§ **TO DO**
The answer must consist of every line in the data below that holds the word "showing".

(Collected data)
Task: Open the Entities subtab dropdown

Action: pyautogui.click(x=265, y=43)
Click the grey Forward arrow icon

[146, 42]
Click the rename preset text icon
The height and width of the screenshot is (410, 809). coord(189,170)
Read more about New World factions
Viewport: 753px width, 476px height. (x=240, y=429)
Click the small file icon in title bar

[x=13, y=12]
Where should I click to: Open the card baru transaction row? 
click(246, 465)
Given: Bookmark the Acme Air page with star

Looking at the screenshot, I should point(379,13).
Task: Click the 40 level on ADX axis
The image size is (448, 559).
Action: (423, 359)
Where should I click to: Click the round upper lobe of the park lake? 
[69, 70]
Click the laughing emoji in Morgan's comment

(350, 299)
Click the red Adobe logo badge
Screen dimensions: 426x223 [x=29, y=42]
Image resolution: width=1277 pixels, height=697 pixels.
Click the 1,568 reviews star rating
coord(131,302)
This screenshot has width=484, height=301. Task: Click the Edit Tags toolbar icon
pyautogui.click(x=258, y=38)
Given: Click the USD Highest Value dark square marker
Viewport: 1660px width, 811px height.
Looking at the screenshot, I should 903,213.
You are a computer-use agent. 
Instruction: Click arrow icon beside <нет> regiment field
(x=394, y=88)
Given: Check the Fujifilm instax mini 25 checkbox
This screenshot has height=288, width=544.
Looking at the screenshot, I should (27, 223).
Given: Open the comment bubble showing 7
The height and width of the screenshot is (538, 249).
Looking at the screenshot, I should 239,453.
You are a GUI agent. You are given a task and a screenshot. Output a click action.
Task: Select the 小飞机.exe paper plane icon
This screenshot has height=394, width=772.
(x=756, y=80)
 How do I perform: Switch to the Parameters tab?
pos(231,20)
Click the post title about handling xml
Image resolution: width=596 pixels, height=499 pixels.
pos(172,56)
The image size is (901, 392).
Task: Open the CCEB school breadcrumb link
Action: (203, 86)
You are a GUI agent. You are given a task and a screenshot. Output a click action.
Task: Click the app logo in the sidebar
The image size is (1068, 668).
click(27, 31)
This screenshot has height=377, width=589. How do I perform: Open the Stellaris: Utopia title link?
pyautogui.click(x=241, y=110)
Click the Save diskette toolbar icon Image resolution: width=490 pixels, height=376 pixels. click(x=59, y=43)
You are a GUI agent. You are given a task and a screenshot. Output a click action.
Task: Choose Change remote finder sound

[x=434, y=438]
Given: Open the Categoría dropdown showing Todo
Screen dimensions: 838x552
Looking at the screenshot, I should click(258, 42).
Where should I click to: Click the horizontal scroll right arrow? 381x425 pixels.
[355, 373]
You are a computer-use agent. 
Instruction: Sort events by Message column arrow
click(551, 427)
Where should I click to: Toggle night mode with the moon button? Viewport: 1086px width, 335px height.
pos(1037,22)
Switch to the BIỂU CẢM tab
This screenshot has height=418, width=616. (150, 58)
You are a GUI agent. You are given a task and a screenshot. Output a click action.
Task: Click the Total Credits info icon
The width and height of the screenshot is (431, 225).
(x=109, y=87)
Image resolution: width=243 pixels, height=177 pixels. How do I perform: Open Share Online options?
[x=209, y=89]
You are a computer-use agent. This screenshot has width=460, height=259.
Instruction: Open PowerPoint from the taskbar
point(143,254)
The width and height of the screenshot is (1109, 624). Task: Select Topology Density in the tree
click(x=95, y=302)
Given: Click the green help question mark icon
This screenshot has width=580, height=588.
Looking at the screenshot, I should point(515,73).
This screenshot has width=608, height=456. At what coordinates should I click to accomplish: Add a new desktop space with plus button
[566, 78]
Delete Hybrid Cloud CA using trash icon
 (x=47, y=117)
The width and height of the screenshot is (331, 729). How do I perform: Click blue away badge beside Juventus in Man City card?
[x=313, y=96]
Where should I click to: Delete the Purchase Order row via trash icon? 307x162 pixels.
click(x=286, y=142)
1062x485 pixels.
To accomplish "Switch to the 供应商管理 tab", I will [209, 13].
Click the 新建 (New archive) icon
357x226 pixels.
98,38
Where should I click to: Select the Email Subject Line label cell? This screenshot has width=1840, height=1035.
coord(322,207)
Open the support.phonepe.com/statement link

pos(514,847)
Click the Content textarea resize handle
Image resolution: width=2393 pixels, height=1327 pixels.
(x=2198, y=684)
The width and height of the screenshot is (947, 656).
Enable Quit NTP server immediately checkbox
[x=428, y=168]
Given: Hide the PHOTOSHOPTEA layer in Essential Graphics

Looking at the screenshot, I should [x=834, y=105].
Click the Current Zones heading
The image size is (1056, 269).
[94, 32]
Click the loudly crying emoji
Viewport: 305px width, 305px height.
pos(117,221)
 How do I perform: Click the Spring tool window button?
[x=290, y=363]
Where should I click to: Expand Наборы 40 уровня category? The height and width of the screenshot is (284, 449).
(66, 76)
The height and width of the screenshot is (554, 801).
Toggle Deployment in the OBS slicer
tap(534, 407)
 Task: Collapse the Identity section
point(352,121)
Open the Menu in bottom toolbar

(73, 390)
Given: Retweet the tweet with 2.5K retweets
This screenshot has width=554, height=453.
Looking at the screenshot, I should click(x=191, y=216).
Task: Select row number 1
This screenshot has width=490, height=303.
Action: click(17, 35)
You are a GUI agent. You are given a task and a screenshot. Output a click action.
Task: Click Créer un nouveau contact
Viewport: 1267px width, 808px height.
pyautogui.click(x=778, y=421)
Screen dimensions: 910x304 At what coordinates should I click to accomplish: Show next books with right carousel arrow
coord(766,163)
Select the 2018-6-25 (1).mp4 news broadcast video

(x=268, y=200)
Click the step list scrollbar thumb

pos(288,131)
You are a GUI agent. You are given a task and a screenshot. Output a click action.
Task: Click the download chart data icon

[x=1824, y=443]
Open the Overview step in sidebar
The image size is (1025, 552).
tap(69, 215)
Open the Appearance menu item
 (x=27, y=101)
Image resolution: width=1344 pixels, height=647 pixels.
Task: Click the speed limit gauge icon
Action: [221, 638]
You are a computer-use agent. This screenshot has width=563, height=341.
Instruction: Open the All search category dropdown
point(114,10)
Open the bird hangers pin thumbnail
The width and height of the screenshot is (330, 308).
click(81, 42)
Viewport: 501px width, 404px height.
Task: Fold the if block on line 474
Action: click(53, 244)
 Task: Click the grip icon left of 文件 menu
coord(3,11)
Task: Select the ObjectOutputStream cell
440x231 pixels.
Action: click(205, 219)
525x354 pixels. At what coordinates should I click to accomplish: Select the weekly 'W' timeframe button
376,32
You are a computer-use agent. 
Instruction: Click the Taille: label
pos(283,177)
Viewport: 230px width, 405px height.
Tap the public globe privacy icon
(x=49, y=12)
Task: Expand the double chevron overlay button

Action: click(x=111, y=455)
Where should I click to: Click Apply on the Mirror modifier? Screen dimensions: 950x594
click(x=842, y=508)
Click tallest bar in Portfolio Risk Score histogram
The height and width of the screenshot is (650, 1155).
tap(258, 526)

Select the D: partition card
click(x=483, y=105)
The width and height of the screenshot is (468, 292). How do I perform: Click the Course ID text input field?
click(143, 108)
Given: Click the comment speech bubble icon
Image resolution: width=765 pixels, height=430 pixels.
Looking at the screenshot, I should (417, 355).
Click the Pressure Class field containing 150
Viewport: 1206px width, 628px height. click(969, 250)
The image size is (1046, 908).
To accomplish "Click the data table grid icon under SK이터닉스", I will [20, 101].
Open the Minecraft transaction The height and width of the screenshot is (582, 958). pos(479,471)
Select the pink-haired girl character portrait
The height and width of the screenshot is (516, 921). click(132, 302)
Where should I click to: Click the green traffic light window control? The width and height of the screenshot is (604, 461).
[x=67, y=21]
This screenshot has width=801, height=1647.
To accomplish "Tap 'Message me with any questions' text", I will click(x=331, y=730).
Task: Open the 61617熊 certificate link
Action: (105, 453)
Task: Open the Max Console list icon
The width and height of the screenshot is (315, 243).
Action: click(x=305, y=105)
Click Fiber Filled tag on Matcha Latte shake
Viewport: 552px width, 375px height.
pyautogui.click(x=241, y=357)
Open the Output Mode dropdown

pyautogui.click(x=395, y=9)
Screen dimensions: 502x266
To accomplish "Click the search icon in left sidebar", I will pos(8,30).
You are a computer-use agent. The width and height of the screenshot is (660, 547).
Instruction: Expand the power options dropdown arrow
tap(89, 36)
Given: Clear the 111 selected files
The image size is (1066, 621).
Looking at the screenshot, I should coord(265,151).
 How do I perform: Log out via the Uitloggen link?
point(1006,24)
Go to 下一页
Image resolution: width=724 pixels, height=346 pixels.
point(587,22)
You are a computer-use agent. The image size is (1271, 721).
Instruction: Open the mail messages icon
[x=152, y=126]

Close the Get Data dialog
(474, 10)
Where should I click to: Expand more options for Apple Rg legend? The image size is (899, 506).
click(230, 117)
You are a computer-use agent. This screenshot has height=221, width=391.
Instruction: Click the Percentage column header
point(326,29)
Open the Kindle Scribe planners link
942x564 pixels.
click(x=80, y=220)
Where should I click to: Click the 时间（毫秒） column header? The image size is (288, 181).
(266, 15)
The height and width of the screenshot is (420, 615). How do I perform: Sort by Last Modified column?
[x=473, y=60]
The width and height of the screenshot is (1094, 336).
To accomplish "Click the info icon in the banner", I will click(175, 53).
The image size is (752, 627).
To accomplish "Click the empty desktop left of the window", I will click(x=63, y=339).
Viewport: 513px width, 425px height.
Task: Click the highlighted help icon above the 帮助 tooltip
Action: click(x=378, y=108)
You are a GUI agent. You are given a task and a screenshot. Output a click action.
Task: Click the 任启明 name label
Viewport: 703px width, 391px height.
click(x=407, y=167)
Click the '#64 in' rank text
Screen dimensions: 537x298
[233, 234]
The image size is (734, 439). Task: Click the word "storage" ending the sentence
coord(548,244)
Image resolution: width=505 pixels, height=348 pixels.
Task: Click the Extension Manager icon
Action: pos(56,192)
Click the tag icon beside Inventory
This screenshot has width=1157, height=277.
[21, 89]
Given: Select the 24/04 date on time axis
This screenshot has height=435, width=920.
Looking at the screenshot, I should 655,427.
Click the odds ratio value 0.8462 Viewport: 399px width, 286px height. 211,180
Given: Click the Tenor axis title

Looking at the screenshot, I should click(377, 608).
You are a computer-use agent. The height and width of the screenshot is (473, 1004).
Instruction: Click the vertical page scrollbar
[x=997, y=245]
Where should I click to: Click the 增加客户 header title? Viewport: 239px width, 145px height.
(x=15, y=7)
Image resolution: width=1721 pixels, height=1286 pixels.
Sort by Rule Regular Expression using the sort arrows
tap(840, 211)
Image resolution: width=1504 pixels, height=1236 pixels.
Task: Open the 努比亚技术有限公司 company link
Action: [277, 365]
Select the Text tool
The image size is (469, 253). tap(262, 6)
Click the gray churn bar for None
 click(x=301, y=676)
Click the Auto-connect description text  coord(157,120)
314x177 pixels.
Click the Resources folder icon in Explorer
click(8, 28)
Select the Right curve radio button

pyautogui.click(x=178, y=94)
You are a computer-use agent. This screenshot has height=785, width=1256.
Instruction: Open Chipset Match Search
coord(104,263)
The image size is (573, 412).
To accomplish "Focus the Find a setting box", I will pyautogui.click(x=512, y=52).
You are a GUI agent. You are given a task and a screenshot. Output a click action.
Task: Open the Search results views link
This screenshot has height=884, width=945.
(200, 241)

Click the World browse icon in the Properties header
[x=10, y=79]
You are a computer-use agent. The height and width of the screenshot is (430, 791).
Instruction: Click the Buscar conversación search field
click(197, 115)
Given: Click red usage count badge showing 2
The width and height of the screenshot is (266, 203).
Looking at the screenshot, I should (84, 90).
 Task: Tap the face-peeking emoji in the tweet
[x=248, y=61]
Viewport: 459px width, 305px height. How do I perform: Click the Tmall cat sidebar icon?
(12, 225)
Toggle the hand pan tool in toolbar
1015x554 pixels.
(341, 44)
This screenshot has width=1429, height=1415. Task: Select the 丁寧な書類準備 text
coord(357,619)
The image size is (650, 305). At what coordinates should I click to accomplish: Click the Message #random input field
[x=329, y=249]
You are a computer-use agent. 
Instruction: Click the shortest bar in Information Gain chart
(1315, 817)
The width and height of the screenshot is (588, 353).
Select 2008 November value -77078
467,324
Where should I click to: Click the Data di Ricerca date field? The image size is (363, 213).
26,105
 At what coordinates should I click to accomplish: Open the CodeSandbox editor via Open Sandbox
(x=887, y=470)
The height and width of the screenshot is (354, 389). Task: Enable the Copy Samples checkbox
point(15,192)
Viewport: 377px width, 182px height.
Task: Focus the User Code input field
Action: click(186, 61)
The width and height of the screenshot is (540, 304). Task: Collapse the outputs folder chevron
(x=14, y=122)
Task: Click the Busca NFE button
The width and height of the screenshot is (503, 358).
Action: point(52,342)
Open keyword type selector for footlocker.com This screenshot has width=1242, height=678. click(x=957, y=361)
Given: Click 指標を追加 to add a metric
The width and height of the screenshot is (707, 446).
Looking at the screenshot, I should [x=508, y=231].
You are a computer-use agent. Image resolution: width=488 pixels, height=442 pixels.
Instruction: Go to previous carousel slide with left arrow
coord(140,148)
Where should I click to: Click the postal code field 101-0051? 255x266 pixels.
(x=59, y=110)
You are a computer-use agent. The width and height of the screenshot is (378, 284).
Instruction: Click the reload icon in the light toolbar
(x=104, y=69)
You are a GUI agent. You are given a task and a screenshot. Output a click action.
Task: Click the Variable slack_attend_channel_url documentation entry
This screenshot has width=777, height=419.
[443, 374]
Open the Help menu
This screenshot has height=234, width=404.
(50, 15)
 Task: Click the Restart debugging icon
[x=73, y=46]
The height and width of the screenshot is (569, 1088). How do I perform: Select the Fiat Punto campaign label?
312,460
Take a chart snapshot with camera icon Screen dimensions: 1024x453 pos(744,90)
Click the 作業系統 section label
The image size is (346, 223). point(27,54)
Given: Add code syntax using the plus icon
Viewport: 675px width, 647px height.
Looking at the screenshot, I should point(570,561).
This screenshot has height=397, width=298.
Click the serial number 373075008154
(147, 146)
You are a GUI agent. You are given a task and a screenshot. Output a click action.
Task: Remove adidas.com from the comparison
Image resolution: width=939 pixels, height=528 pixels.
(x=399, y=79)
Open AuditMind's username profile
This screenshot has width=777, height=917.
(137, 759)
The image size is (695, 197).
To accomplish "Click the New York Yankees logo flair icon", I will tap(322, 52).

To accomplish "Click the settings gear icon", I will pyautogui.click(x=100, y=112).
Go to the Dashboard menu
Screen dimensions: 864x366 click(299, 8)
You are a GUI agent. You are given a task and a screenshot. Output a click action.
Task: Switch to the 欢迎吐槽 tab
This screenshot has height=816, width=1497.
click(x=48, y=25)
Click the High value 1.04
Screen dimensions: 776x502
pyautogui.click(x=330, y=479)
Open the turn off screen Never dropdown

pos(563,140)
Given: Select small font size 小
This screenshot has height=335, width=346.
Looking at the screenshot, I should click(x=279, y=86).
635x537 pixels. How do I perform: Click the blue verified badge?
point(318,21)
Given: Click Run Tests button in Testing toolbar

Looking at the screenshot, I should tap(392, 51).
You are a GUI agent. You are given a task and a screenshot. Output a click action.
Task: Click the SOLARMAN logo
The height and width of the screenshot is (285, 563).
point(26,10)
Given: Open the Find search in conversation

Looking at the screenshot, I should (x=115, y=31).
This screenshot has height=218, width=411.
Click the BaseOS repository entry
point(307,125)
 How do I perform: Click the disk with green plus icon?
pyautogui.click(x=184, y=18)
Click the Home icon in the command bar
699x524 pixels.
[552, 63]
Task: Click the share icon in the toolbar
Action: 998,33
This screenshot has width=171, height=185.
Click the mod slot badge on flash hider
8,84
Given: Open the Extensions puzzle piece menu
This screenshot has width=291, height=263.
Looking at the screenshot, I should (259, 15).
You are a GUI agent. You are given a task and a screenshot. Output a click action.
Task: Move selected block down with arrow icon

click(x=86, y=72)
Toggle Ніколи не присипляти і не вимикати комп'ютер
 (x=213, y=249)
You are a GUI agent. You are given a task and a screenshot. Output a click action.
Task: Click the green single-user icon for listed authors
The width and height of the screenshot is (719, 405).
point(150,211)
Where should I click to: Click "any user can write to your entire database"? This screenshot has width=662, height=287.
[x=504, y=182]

§ **REPLY TO THE TASK**
Given: Open the comment bubble showing 7
Given: Open the Categoría dropdown showing Todo
Given: Click red usage count badge showing 2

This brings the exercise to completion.